> _TASK INSTRUCTIONS_: Please rewrite the rows below as a numbered list, starting at the line with "You are a GUI" and running through the last row, skipping blank lines. Leave out the pictures.
++++
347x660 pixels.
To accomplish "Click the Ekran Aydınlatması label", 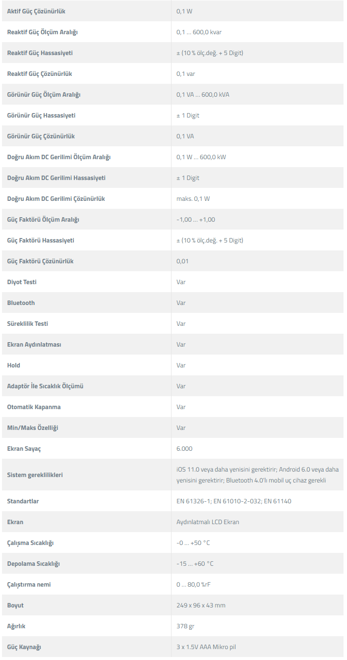I will point(34,345).
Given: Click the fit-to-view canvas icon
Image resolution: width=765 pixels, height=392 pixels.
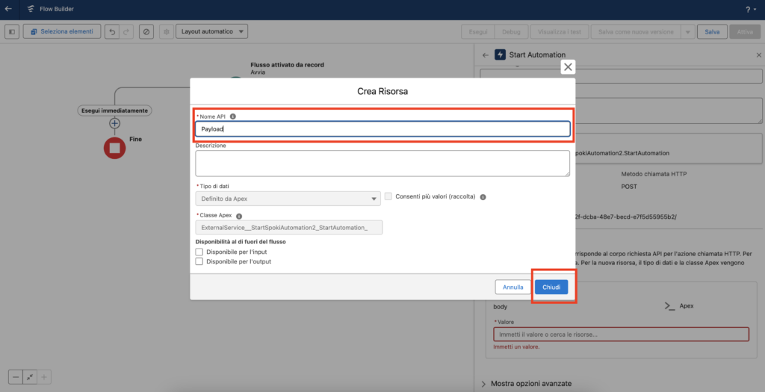Looking at the screenshot, I should (30, 377).
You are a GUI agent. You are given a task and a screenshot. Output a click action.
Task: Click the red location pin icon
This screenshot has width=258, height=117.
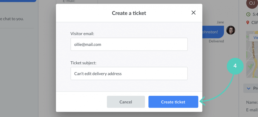coord(248,22)
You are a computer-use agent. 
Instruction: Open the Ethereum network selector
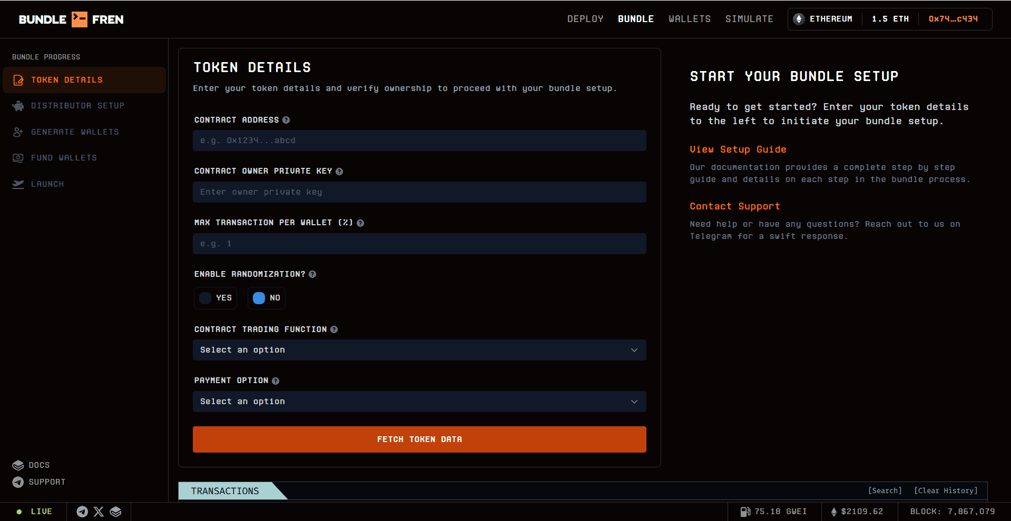coord(823,19)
++++
> _SOLUTION TO THE EXERCISE_:
1. You are a GUI agent. You are given a task and a screenshot. Output a click action.
2. Task: Click the red location pin icon
3. This screenshot has width=258, height=117.
4. coord(248,22)
5. You are a computer-use agent. 
6. Instruction: Open the Ethereum network selector
7. coord(823,19)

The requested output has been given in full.